— Requirements —
1. Answer these questions using the passage on correlations in Stata:
(a) What kind of relationship can a correlation measure perfectly?
(b) Between which two values do correlation coefficients fall?
(c) What correlation do independent variables have?
2. Continue the passage on correlations in Stata after its final sentence.
:: Text segment
# Stata for Students: Correlations

Correlations are a measure of how strongly related two quantitative variables are. It can only perfectly measure linear relationships, but a linear relationship will serve as a first approximation to many other kinds of relationships. You can calculate correlations for categorical variables and the results you get will sometimes point you in the right direction, but there are better ways to describe relationships involving categorical variables.

Correlation coefficients range from -1 to 1. A positive correlation coefficient means the two variables tend to move together: an observation which has a high value for one variable is likely to have a high variable for the other, and vice versa. The larger the coefficient the stronger the relationship. A negative correlation coefficient means they tend to move in opposite directions: observations with a high value for one variable are likely to have a low value for the other. Variables which are independent will have a correlation of zero, but variables which are related but not in a linear way can also have a correlation of zero.
::::
:: Extracted records
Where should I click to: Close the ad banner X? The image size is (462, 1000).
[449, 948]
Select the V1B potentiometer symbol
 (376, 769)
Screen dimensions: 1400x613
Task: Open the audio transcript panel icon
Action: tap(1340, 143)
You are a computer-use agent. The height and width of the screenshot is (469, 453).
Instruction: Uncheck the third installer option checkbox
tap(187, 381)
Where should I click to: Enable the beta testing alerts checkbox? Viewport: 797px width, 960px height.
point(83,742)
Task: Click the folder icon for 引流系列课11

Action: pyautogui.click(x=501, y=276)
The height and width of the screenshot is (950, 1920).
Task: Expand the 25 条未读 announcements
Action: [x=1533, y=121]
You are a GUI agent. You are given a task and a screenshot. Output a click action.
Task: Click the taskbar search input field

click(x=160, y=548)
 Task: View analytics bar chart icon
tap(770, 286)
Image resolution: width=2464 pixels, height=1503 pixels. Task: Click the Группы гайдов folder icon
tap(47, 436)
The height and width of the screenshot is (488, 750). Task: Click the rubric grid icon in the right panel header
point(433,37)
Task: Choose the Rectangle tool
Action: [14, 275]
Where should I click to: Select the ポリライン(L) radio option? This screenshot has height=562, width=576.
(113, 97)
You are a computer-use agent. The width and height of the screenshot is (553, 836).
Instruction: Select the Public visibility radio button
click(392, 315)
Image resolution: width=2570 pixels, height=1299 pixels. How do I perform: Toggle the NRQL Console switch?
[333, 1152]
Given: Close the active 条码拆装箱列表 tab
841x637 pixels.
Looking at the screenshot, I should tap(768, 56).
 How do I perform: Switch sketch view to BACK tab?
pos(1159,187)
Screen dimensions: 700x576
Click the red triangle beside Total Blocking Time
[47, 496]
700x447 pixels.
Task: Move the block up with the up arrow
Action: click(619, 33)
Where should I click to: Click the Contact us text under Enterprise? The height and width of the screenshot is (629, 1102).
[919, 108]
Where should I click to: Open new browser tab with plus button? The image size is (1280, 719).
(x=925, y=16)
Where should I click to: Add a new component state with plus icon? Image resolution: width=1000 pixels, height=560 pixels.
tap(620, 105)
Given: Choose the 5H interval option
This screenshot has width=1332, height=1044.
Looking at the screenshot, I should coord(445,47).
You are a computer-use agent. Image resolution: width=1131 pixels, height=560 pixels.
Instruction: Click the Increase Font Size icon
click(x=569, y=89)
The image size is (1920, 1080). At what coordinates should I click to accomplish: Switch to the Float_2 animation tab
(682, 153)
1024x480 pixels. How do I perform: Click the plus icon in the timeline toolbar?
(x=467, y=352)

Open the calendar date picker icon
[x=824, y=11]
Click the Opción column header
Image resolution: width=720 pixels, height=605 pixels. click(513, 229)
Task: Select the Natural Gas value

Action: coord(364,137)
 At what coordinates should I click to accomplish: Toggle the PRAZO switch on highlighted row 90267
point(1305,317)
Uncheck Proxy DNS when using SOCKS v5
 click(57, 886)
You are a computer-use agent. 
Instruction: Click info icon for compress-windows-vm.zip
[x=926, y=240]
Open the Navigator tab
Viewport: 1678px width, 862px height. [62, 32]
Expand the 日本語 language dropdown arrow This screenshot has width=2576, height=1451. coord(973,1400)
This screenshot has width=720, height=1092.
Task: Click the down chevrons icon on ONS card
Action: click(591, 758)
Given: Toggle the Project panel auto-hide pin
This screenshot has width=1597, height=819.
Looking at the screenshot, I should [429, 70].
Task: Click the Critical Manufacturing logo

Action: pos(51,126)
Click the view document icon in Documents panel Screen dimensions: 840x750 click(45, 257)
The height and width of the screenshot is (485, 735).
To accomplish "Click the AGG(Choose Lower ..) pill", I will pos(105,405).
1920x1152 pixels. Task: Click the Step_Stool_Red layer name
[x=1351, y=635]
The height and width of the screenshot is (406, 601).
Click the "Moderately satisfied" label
::::
— Set of answers —
1.
(a) Linear relationships.
(b) -1 and 1.
(c) Zero.

2.
## Setting Up

If you plan to carry out the examples in this article, make sure you've downloaded the GSS sample to your U:\SFS folder as described in Managing Stata Files. Then create a do file called cor.do in that folder that loads the GSS sample as described in Doing Your Work Using Do Files. If you plan on applying what you learn directly to your homework, create a similar do file but have it load the data set used for your assignment.

## Calculating Correlations

The correlate command, often abbreviated cor, calculates correlations. List the variables you want correlations for after the command.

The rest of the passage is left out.